Thursday, July 22, 2004
 
Why Can't I Be Mad?

As fashionable as it is in the "postmodern" crowd to be upset with the institutional church, it's becoming more fashionable to claim to be tired of being angry. "I've come to accept that my superchurch, Starbucks-sipping, suburban counterparts aren't wrong. The way they do things isn't 'good' or 'bad', just different." They aren't angry, but have come to accept that God uses that just as much as he uses the small, community church, the home church, or the free-lancer.

I propose a question: Where is the line? We talk about how little our old churches fostered community... how little they cared about social causes... how they ALMOST ignored economic justice, and how, when they didn't, it was with a project mentality or with the desire to plop more butts into their pews. But then we turn around and say we're not supposed to be angry.

Anger at the institution is a really good way to allow feelings of superiority and pride to come into play. People in that position (myself) very often have to remind themselves that we're all looking through a glass dimly, and that I have very little figured out, and have no right judging others for not having it all figured out. All this I can intellectually accept.

Yet, when my emotions start coming into play, I find it hard to accept that there are things that the institutions are doing that I'm NOT supposed to be mad about. What is our reaction when institutions hurt those around us?

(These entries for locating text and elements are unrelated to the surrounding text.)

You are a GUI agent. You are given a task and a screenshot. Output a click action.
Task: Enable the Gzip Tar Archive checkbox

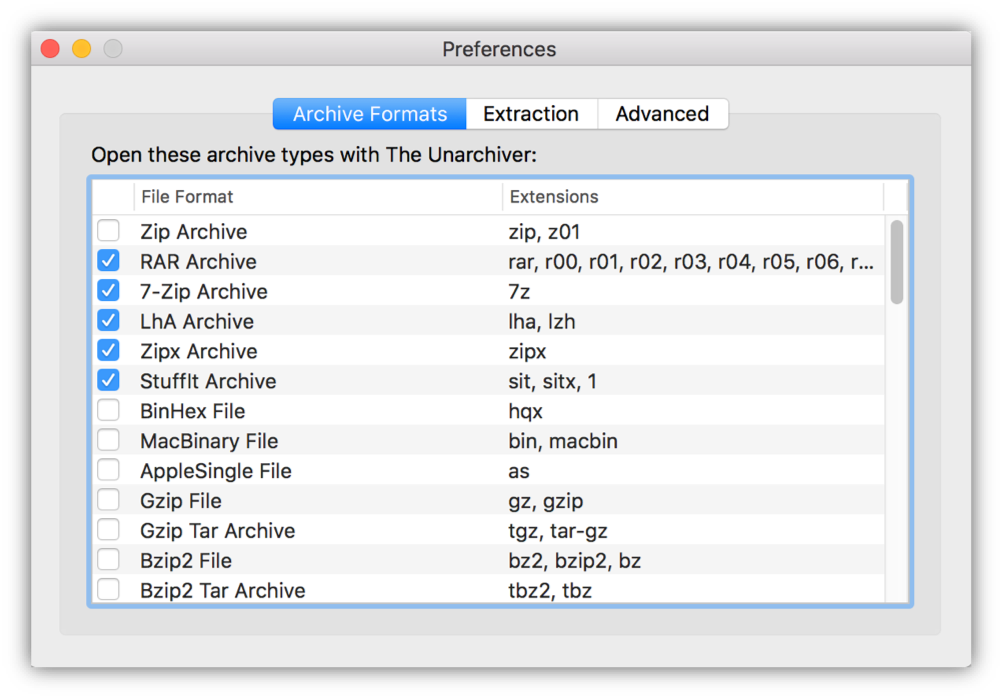pyautogui.click(x=108, y=530)
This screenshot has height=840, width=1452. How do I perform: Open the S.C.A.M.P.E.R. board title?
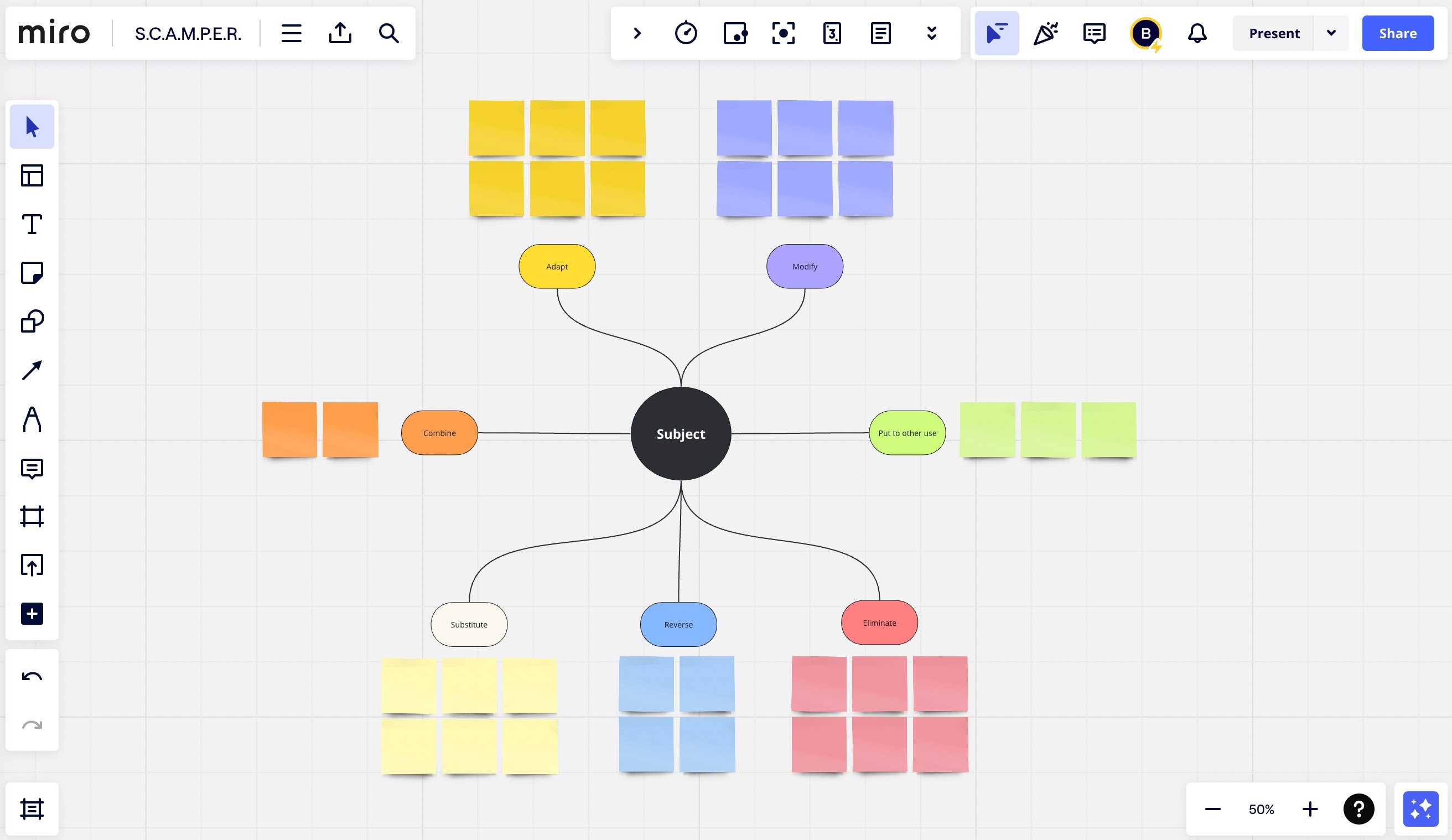click(x=188, y=33)
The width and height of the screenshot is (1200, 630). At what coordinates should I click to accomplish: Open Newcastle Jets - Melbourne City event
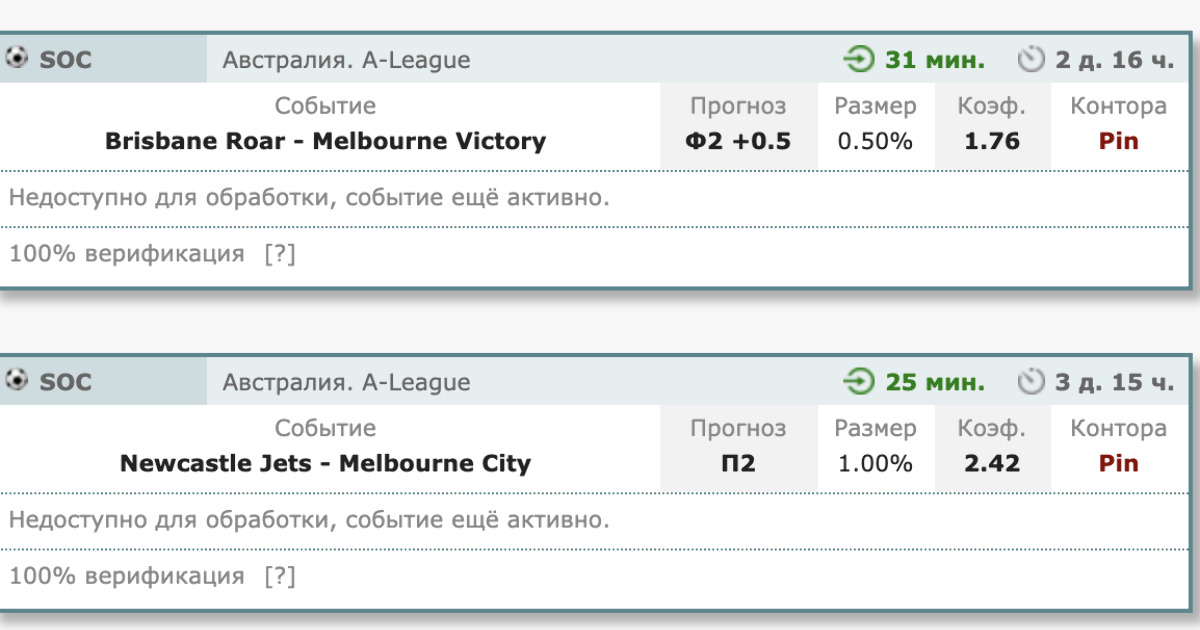326,464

What if those issues are systemic? What if that pain goes beyond an individual person who maybe let their egos get the best of them, and the pain is actually caused by people's view of what "church" means?

So what is the role of anger? When is it righteous? When is it just destructive and vitriolic? No one wants to just be destructive. Many people who are honestly angry at the church are angry because they desire to see it for what it COULD and SHOULD be. I am constantly being called a cynic or told that I am jaded. I honestly don't think I am. I'm an idealist, to be sure. And I'm hurt. But I think my anger is caused by an abundance of optimism, not a lack of it... and certainly not just out of a desire to be negative.

Let's get it started. I want direction and thoughts on this, so please don't withhold them.